Le mardi 6 mai 2025, Arte a diffusé un documentaire en deux volets signé par le chevronné réalisateur carcassonnais Yves Jeuland, avec l’aide de l’essayiste-journaliste Anne Chemin et par la docteure en science politique Lisa Vapné. Titre de ce documentaire : « Comment Volodia est devenu le président Zelensky ». Le documentaire est constitué d’une interview récente de Zelensky, illustrée par des images d’archives et commentée par ses amis et collaborateurs. Il dure en tout plus de deux heures. Mais on ne s’ennuie pas une seconde. C’est très habilement monté autour d’un « bon client » des médias, passé maître dans l’art de la communication. La première partie https://www.youtube.com/watch?v=DVkPWSGhlLc (qui dure une heure) est consacrée à l’enfance de Volodymyr Zelensky et à sa carrière de comédien et de directeur de troupe, connaissant un grand succès en Ukraine et en Russie. C’est cette première partie, principalement mais pas uniquement, qui est commentée par Vladimir Caller. La seconde partie (https://www.youtube.com/watch?v=fMQkWPsjTaQ) (qui dure une heure et quart) raconte comment l’acteur est devenu président et ce qu’il a fait comme président. C’est à elle que sont consacrés les commentaires d’André Lacroix.

1) Quand Zelensky n’était encore que Volodia
par Vladimir Caller

Le 13 mai de cette année, la chaine franco-allemande Arte-TV a présenté un documentaire sur le président ukrainien Volodymyr Zelensky qui a connu une très large diffusion internationale. La date de son lancement n’a pas été choisie au hasard ; il s’agissait d’assurer sa présentation au festival de Cannes. Ainsi, le président ukrainien, qui avait déjà ouvert la séance inaugurale de ce gala en 2022 avec un bref message appelant le monde à soutenir son pays victime des « crimes massifs de la Russie », revenait cette fois avec un reportage hagiographique de plus de deux heures entièrement dédié à l’honorer.


Un système bien rodé

Le documentaire, dont la direction politique a été assurée par l’éditorialiste du journal Le Monde, Ariane Chemin ne fait que confirmer l’excellence du système de communication médiatique qui a caractérisée, dès son début, le traitement occidental du conflit en Ukraine. Ainsi, l’écran nous présente un cocktail savant, très équilibré et varié, alternant l’évocation nostalgique des festivités d’antan avec des souvenirs plus sombres de violences. Et ce, sur fond d’un message politique subliminal permanent qui lui, n’est ni équilibré ni varié : le culte du président Zelensky, univoque et sans réserve.

Exercices proposés —
1. Recopiez, dans l'extrait sur le documentaire consacré à Zelensky, le passage allant de « 1) Quand Zelensky » à « dédié à l’honorer. ».
2. Répondez à ces questions sur l'extrait sur le documentaire consacré à Zelensky :
(a) Combien de temps dure la première partie du documentaire ?
(b) Qui signe les commentaires consacrés à la seconde partie ?
(c) À quel festival le documentaire devait-il être présenté ?
3. Prolongez l'extrait sur le documentaire consacré à Zelensky en reprenant après sa dernière phrase.

Données fournies —
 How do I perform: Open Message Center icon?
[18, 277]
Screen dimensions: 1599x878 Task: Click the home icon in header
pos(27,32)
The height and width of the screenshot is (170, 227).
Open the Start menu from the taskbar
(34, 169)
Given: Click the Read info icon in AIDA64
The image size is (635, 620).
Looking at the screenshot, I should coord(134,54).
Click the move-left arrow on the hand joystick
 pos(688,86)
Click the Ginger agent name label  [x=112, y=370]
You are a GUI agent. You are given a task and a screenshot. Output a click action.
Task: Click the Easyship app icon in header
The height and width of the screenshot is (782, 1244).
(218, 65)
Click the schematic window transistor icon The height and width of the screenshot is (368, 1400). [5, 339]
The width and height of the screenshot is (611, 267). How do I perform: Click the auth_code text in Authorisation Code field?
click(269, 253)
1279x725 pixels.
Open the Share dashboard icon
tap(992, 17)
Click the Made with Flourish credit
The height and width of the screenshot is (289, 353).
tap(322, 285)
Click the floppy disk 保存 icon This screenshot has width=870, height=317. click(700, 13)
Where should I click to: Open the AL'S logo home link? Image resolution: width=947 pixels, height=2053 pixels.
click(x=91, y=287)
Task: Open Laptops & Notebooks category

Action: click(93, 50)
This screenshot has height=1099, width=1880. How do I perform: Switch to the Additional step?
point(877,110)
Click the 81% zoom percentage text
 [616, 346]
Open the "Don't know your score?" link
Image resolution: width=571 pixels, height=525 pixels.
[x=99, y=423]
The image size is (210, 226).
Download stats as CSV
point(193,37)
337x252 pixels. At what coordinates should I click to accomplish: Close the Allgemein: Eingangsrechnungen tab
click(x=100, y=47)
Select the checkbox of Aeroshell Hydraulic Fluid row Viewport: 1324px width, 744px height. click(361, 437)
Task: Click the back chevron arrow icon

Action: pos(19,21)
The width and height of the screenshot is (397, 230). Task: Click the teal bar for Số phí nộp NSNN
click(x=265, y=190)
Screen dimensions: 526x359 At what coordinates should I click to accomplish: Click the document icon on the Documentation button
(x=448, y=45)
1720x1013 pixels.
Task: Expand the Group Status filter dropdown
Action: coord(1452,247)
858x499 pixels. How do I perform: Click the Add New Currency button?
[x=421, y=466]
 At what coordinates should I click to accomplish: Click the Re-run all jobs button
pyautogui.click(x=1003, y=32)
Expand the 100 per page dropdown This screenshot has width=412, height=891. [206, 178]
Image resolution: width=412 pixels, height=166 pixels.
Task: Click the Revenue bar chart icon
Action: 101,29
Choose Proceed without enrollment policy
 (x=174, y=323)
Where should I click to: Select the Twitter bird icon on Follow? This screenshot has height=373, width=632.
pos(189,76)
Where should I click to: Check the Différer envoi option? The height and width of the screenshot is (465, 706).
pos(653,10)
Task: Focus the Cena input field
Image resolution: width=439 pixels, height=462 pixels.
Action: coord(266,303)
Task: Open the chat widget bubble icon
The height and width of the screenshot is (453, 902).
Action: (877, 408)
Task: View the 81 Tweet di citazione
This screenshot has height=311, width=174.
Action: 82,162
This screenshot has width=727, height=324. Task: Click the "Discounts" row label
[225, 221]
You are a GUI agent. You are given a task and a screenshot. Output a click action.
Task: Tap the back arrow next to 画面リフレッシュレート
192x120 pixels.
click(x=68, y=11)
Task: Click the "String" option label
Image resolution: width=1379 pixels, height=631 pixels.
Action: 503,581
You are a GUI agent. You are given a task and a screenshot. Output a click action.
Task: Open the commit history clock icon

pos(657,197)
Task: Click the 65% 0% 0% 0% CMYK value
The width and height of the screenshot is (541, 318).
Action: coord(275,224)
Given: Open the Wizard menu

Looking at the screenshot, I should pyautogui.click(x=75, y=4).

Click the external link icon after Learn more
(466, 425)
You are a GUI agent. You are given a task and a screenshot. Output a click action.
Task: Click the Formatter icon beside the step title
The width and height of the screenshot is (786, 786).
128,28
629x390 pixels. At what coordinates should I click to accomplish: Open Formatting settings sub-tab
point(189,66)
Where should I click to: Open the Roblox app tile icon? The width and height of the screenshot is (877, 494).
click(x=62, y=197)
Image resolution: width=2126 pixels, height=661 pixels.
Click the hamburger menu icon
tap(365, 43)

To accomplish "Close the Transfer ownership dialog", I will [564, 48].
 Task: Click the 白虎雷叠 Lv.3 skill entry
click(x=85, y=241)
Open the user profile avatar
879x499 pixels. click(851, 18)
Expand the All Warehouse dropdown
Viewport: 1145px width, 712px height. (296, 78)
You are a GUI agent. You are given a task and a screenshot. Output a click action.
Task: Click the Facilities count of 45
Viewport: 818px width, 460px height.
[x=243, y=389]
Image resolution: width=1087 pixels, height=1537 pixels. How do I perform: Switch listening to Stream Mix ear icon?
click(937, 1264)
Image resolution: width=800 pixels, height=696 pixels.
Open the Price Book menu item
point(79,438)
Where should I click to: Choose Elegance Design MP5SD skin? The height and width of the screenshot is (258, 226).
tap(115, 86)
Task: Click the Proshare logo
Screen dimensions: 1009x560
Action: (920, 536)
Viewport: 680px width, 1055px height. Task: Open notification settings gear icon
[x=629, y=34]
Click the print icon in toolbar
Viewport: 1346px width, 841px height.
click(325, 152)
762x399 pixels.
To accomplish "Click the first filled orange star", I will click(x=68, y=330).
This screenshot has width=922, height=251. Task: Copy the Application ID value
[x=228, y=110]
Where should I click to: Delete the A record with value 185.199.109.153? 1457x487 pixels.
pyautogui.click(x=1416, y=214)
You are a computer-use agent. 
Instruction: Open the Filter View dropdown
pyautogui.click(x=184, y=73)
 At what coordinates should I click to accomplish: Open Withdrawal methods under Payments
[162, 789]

Réponses par exercice —
1.
1) Quand Zelensky n’était encore que Volodia
par Vladimir Caller

Le 13 mai de cette année, la chaine franco-allemande Arte-TV a présenté un documentaire sur le président ukrainien Volodymyr Zelensky qui a connu une très large diffusion internationale. La date de son lancement n’a pas été choisie au hasard ; il s’agissait d’assurer sa présentation au festival de Cannes. Ainsi, le président ukrainien, qui avait déjà ouvert la séance inaugurale de ce gala en 2022 avec un bref message appelant le monde à soutenir son pays victime des « crimes massifs de la Russie », revenait cette fois avec un reportage hagiographique de plus de deux heures entièrement dédié à l’honorer.

2.
(a) Une heure.
(b) André Lacroix.
(c) Au festival de Cannes.

3.
Les premiers moments sont quasi bucoliques, c’est l’enfance de Volodymyr. Encore préadolescent, il donnait déjà des preuves d’attachement à la liberté en refusant de garder la tradition d’accrocher au cou des foulards rouges propres aux élèves soviétiques. Refus, certes chargé de symbole prémonitoire, mais dont le téléspectateur n’aura pas le moindre début de preuve, l’important étant, semble-t-il, que l’on retienne l’attachement inné du personnage à la liberté. L’important, c’est que le message passe.

Le poids des mots

Et le message passera, bien sûr. Toujours dans la préadolescence d’un Volodymyr écolier dans l’Ukraine urbaine encore soviétique, Denis, un de ses copains d’enfance et devenu un de ses plus proches conseillers au gouvernement, commente l’éducation d’alors (1ère partie, 17:09) en disant, mine de rien et presque par inadvertance, que chez les jeunes écoliers ce culte est obligatoire et que « ...le sourire, ce n’est pas soviétique ». Malchance car, pour les besoins du documentaire, sont présentés de vieux bouts de films soviétiques présentant des groupes d’écoliers, souvent souriants.

La minute suivante, c’est plus embêtant. On présente des scènes anciennes, lorsque les jeunes écoliers aspirant à avoir le statut de pionniers font la promesse de suivre l’exemple de Lénine, et le traducteur ajoute en français la phrase « comme nous le demande le parti communiste » : phrase absolument inexistante dans la source orale en russe. Ainsi, le spectateur occidental aura la « preuve » irréfutable de l’encadrement précoce des enfants russes. Tromperie que le spectateur non familier avec la langue russe ne remarquera pas.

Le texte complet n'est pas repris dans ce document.